Lady Audley's Secret by Mary Elizabeth Braddon
This is a Victorian novel of a sensational nature. Well, that's the genre type, at least. Compared to today's literature it's pretty tame. I'm reading it for my Victorian Lit class, but I must say, I'm really liking it. It starts off a little slow as you get to know the characters, and then the mystery is introduced and it goes pretty steady from there. It was considered the "low-brow" literature of its time, which I rather like because it makes it a little bit easier to read (ie, the writing isn't quite as stuffy. It's pretty straightforward). About halfway through the book you think you have the mystery all solved (and I find myself fairly frustrated with the protagonist for taking so long to get there. I blame 21st century ADD) but then--twist! So that's where I'm at right now. There is still about 150 pages to go, and I'm excited to see what comes next. The author does a great job of giving you lots of information and then withholding just a tiny bit, or dropping a little phrase here and there, that makes you question what you know. It's about 400 pages, but an easier read than say Jane Austen-era books and other classics, but with that same English novel feel and characters of a decidedly shadier nature. Recommend!

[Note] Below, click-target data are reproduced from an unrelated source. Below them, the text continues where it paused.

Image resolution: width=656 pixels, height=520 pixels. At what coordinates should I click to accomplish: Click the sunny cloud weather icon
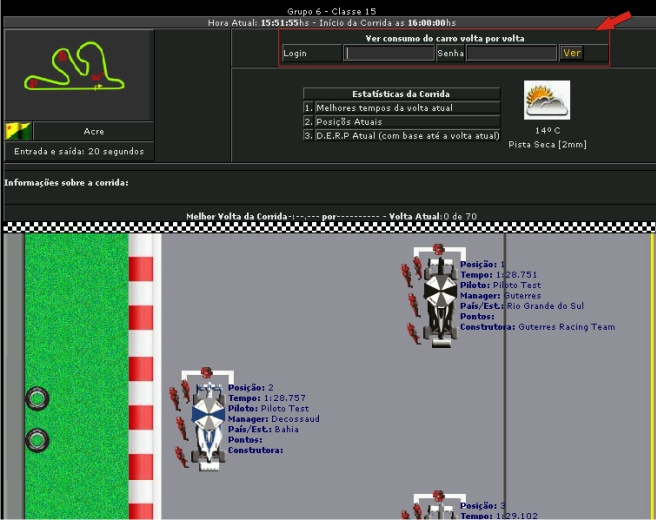click(x=546, y=101)
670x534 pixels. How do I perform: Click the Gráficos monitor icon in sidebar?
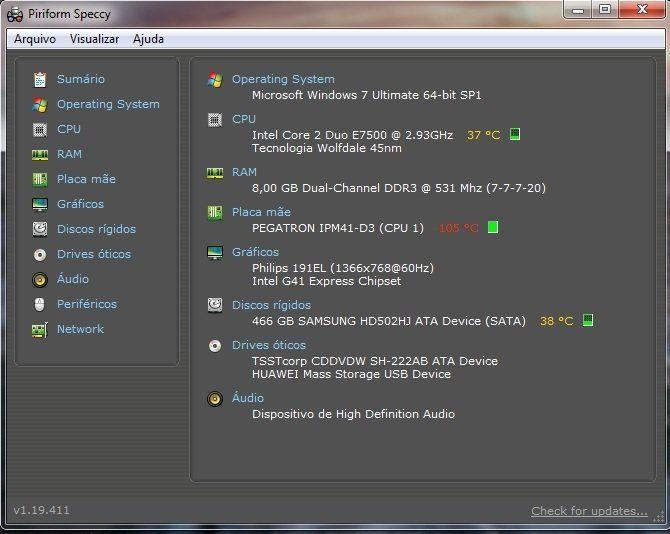tap(40, 204)
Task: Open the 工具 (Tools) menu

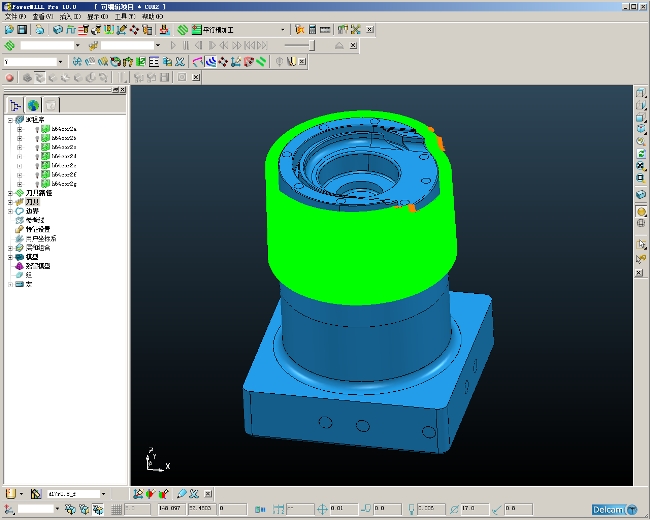Action: point(125,17)
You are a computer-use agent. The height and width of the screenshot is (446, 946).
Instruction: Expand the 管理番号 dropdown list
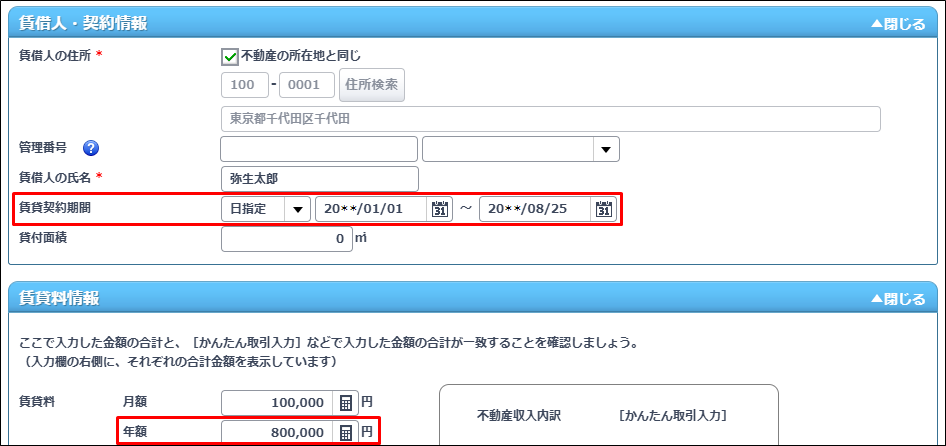[x=605, y=149]
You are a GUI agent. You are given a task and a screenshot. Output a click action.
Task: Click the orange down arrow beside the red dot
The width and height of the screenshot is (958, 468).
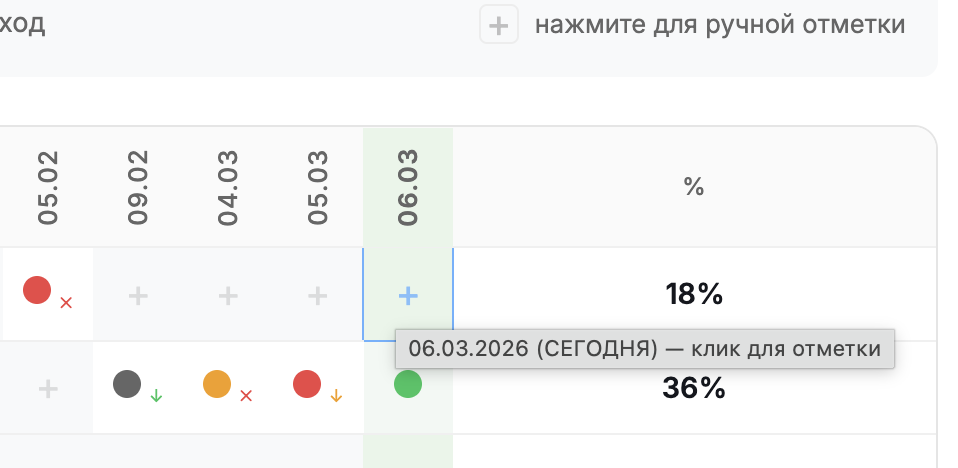pos(336,396)
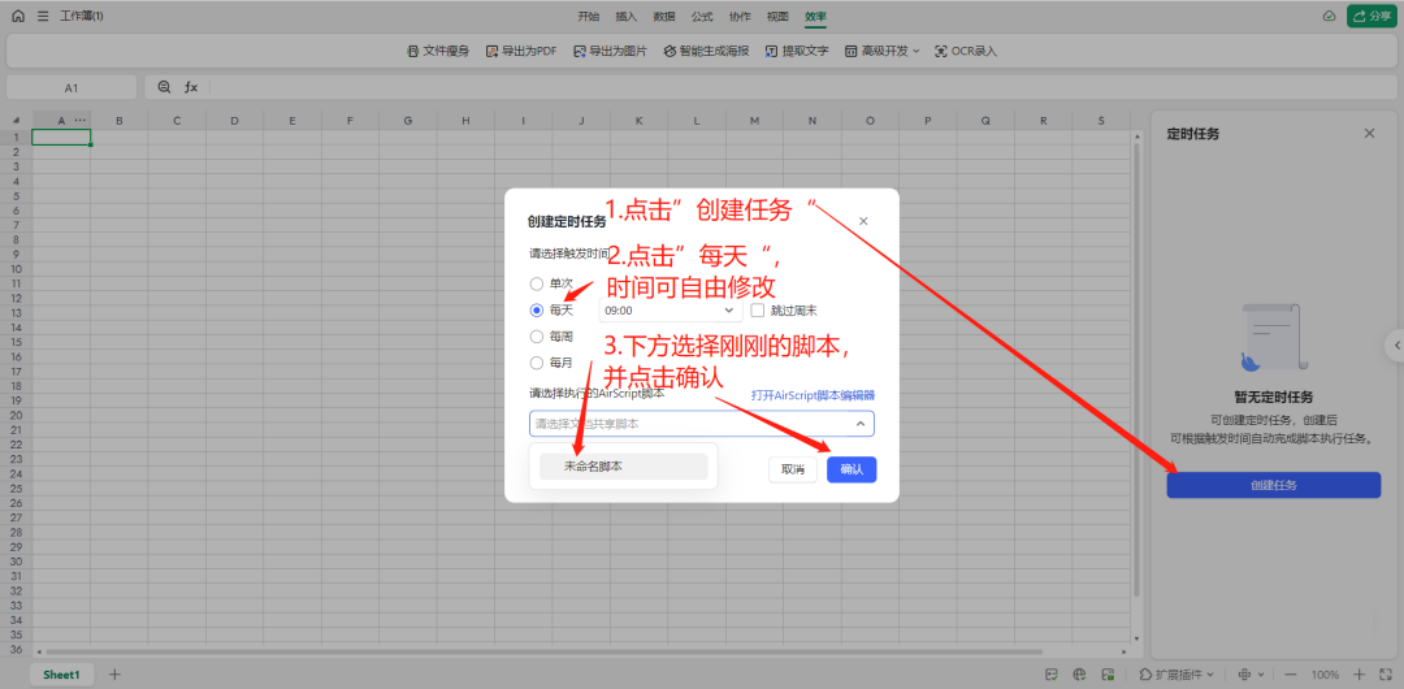This screenshot has width=1404, height=689.
Task: Click the fx insert function icon
Action: tap(191, 87)
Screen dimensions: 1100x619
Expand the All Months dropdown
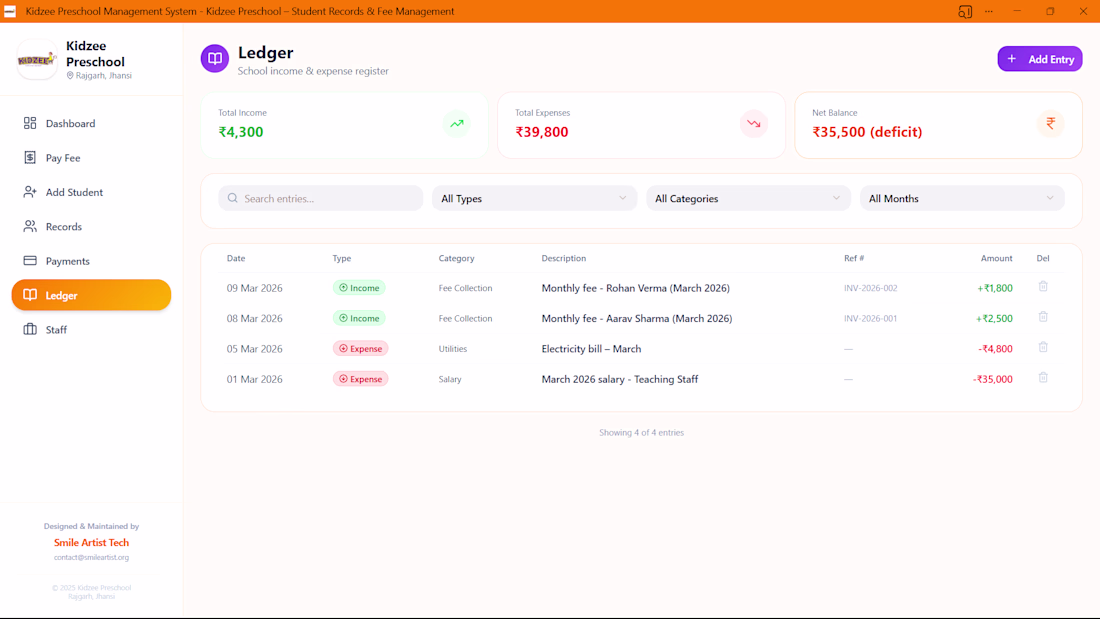point(962,199)
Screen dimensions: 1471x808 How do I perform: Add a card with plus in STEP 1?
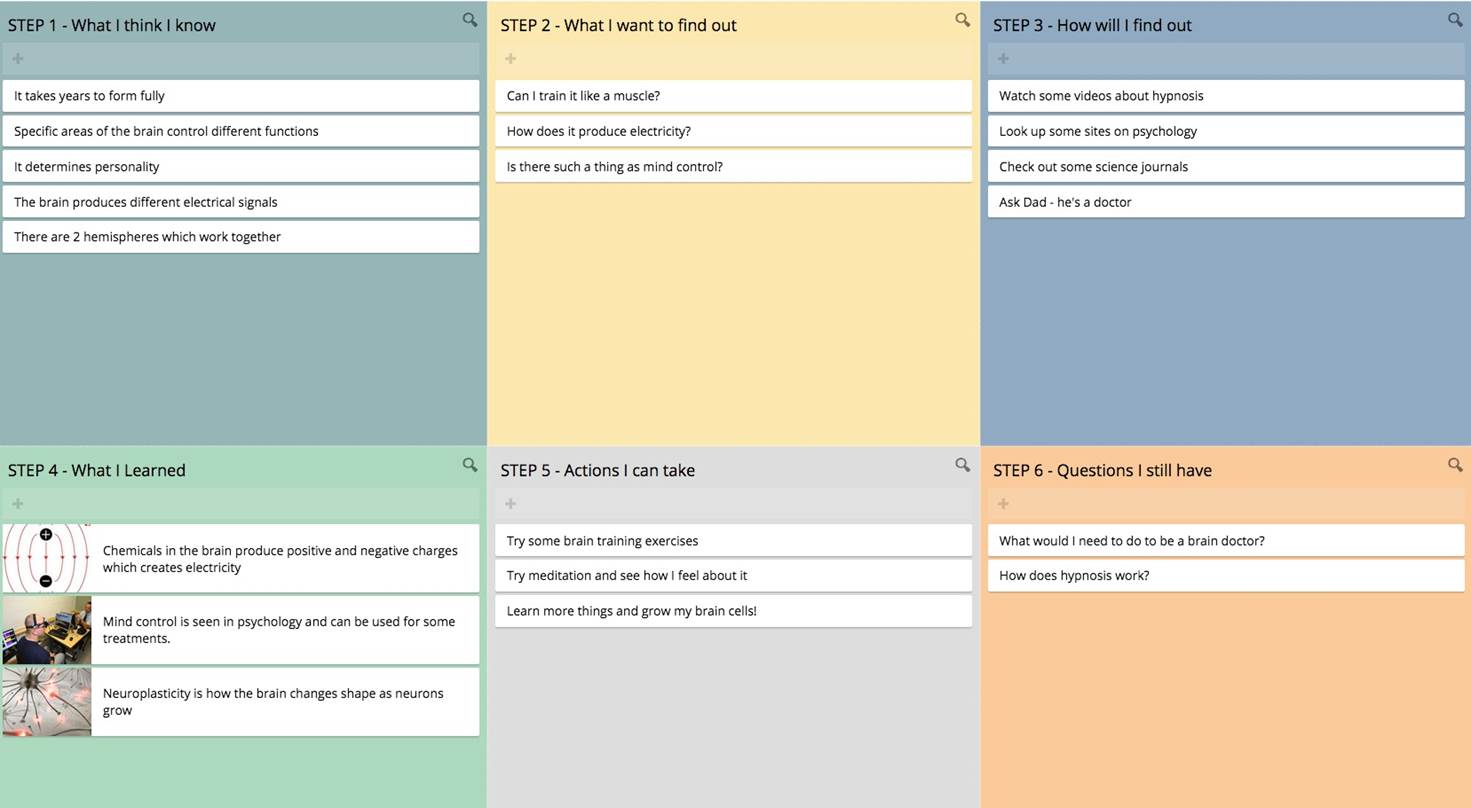pyautogui.click(x=18, y=59)
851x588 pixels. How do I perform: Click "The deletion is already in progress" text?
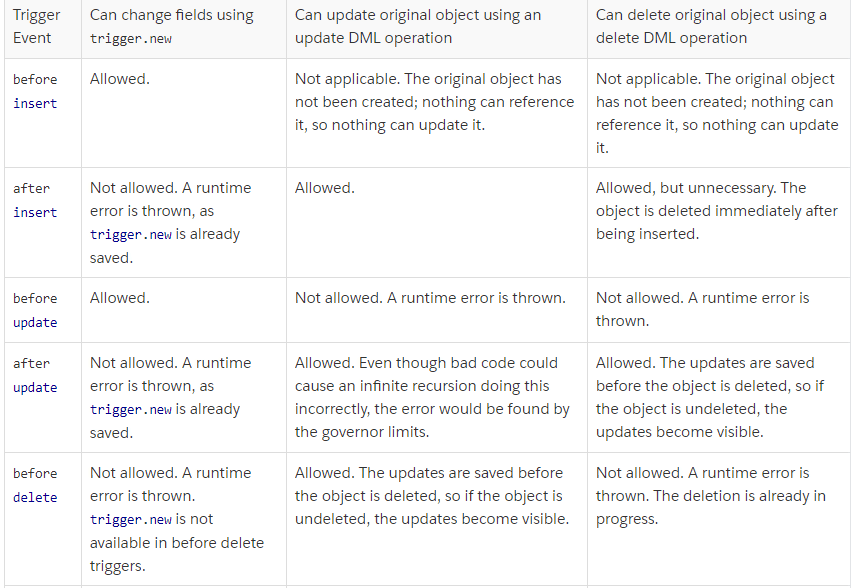click(x=711, y=508)
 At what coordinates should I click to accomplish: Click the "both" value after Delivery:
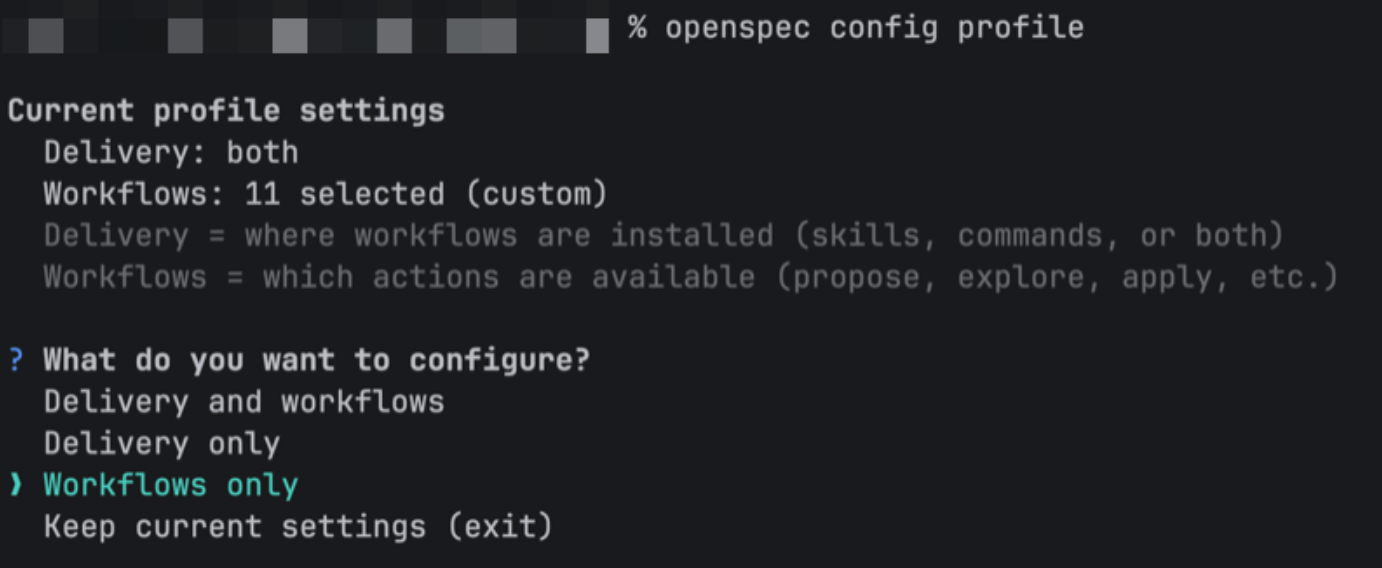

What I've Read Before and Liked a Whole Lot(Specifically ones that aren't quite as main stream. We all know Pride and Prejudice is great. But these are some others that really get to me for one reason or another.)
The Poisonwood Bible by Barbara Kingsolver
This is one of my all-time favorites about an American family in the 1950s who travel to the Congo to bring salvation the natives. Okay, the dad (who is a religious zealot/crazy person/intensely ignorant/psychologically unbalanced baptist preacher) moves the family there so that he can convert the natives. The story is told through the perspectives of his very-different-from-each-other four daughters with each section introduced by vague flashbacks by the mom. It basically tells how these white people try to enter a village in the Congo and make it conform to Western standards and it shows how they are engulfed by this society and culture that has existed far longer than their Western ideals and changes them all in very intense ways. It also opened my eyes to foreign involvement in Africa (I first read it as a junior in high school) and got me thinking about other cultures. Seriously, this book is genius and you get really invested in these people's lives, both American and African. Highly, highly recommend.
Mistborn Series by Brandon Sanderson
I've already geeked out about Brandon Sanderson before, but seriously guys, he is so good. His characters are awesome, very real. If you hate fantasy books with every fiber of your being, he might not be your cup of tea. But if you like them or don't have strong feelings either way, give it a shot! Because I find myself more caught up in the characters, the politics, and the story lines than in the fantastical setting.
Arcadia by Tom Stoppard
When I first finished reading this, I just sat there stunned. I don't know why this book (it's actually a play) hit me so hard, but it weighed on my mind for a while after I read it. It might be more meaningful if you have an English background/familiarity with literary theory, but it jumps back and forth between a group of people living on an estate (I think?) in Victorian England and then a group of people in present-day England who are lit theorists on-site at the estate researching the people from Victorian England (confused yet?) so it all takes place on the same set, but goes back and forth between different eras. The writing is pretty funny but also really clever the way it ties the two plots together. You watch the present day people make assumptions, but you know the truth because you see the past playing out in different scenes. And then, you find out through the modern day people what happens to the Victorian people and then you have to switch scenes and helplessly watch while the unsuspecting Victorian people do things that you know sometimes lead to tragedy. It's only about 60 pages long, but Stoppard manages to create really amusing and powerful and poignant situations that just got to me for some reason. If you have any interest in any of the above mentioned things, I would highly recommend it. Really, really good. One of my favorite readings from my Brit Lit class.
That's a good start for now. To be honest, I usually spend my time reading heavier academic stuff or guilty pleasure/clean-but-trashy books, so I don't have as many quality, contemporary lit recommendations as I would like. But I'll keep thinking, I'm sure there is more.